(Beginning of Dataset)
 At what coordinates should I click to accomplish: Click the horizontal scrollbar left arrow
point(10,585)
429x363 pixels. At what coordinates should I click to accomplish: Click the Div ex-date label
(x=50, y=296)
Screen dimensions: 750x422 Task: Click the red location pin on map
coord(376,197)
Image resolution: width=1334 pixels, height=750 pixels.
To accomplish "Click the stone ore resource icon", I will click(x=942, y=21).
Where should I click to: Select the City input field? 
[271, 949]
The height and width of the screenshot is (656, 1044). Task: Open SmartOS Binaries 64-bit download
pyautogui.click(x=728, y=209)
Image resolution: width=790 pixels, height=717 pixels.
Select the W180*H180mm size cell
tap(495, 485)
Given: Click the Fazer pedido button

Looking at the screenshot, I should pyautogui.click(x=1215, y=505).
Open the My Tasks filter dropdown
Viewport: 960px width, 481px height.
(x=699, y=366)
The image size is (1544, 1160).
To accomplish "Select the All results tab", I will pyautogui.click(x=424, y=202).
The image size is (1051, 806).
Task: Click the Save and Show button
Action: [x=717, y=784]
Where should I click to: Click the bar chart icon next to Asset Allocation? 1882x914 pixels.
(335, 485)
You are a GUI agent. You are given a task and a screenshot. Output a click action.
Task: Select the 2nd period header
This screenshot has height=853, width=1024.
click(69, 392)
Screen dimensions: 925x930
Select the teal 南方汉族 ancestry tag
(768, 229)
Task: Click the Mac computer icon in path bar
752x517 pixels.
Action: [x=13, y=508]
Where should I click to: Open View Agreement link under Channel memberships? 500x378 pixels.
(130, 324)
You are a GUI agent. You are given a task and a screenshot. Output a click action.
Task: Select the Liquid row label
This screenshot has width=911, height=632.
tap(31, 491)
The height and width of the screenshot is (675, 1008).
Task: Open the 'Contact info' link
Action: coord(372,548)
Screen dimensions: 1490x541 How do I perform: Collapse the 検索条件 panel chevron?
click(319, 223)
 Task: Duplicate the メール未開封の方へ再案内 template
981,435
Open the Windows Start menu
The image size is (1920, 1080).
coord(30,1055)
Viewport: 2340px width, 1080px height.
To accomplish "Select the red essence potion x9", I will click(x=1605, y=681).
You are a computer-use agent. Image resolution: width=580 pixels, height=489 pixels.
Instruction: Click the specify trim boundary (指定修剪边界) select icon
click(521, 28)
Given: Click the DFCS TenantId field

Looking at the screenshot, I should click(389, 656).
(End of Dataset)
What you have to do: Take the line with "Image resolution: width=1334" and every line after it in the data, and please reproduce them exactly, leaving out all other lines.

Result below:
Image resolution: width=1334 pixels, height=750 pixels.
To accomplish "Click the stone ore resource icon", I will click(x=942, y=21).
Where should I click to: Select the City input field? 
[271, 949]
The height and width of the screenshot is (656, 1044). Task: Open SmartOS Binaries 64-bit download
pyautogui.click(x=728, y=209)
Image resolution: width=790 pixels, height=717 pixels.
Select the W180*H180mm size cell
tap(495, 485)
Given: Click the Fazer pedido button

Looking at the screenshot, I should pyautogui.click(x=1215, y=505).
Open the My Tasks filter dropdown
Viewport: 960px width, 481px height.
(x=699, y=366)
The image size is (1544, 1160).
To accomplish "Select the All results tab", I will pyautogui.click(x=424, y=202).
The image size is (1051, 806).
Task: Click the Save and Show button
Action: [x=717, y=784]
Where should I click to: Click the bar chart icon next to Asset Allocation? 1882x914 pixels.
(335, 485)
You are a GUI agent. You are given a task and a screenshot. Output a click action.
Task: Select the 2nd period header
This screenshot has height=853, width=1024.
click(69, 392)
Screen dimensions: 925x930
Select the teal 南方汉族 ancestry tag
(768, 229)
Task: Click the Mac computer icon in path bar
752x517 pixels.
Action: [x=13, y=508]
Where should I click to: Open View Agreement link under Channel memberships? 500x378 pixels.
(130, 324)
You are a GUI agent. You are given a task and a screenshot. Output a click action.
Task: Select the Liquid row label
This screenshot has width=911, height=632.
tap(31, 491)
The height and width of the screenshot is (675, 1008).
Task: Open the 'Contact info' link
Action: coord(372,548)
Screen dimensions: 1490x541 How do I perform: Collapse the 検索条件 panel chevron?
click(319, 223)
 Task: Duplicate the メール未開封の方へ再案内 template
981,435
Open the Windows Start menu
The image size is (1920, 1080).
coord(30,1055)
Viewport: 2340px width, 1080px height.
To accomplish "Select the red essence potion x9", I will click(x=1605, y=681).
You are a computer-use agent. Image resolution: width=580 pixels, height=489 pixels.
Instruction: Click the specify trim boundary (指定修剪边界) select icon
click(521, 28)
Given: Click the DFCS TenantId field

Looking at the screenshot, I should click(389, 656).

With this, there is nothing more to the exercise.